Stored data:
- - - -

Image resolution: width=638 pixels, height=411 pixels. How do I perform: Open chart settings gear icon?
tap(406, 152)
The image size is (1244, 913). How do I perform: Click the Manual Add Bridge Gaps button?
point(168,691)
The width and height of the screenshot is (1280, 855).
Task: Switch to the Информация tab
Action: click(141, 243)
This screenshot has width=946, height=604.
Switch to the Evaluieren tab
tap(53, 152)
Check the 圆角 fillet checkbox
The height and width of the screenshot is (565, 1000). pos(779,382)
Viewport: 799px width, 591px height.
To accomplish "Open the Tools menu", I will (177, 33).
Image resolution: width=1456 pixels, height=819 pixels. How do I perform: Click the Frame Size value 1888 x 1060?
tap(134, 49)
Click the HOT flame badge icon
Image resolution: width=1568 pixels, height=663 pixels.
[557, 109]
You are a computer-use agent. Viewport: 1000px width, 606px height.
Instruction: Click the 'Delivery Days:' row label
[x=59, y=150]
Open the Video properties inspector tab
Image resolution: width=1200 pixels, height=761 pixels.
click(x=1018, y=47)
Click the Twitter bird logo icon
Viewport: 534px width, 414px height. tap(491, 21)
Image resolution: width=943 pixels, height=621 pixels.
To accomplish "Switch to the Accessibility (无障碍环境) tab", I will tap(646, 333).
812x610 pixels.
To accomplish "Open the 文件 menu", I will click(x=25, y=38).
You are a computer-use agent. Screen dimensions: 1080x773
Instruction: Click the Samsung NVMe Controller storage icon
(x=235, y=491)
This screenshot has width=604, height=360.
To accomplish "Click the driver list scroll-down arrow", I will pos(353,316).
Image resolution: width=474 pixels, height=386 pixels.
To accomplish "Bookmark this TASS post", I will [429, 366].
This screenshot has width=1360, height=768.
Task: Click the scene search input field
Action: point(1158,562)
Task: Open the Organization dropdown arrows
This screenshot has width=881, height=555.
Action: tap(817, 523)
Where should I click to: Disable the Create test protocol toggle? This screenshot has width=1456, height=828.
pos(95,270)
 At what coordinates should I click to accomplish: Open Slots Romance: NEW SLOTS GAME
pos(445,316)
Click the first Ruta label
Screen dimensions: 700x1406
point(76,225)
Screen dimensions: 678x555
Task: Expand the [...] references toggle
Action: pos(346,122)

- - - -

§ **WORK ITEM**
Among the lines above, repeat exactly those from the line with "Image resolution: width=943" to the line with "Image resolution: width=474", counting both ends.

§ **PROBLEM SOLUTION**
Image resolution: width=943 pixels, height=621 pixels.
To accomplish "Switch to the Accessibility (无障碍环境) tab", I will tap(646, 333).
812x610 pixels.
To accomplish "Open the 文件 menu", I will click(x=25, y=38).
You are a computer-use agent. Screen dimensions: 1080x773
Instruction: Click the Samsung NVMe Controller storage icon
(x=235, y=491)
This screenshot has width=604, height=360.
To accomplish "Click the driver list scroll-down arrow", I will pos(353,316).
Image resolution: width=474 pixels, height=386 pixels.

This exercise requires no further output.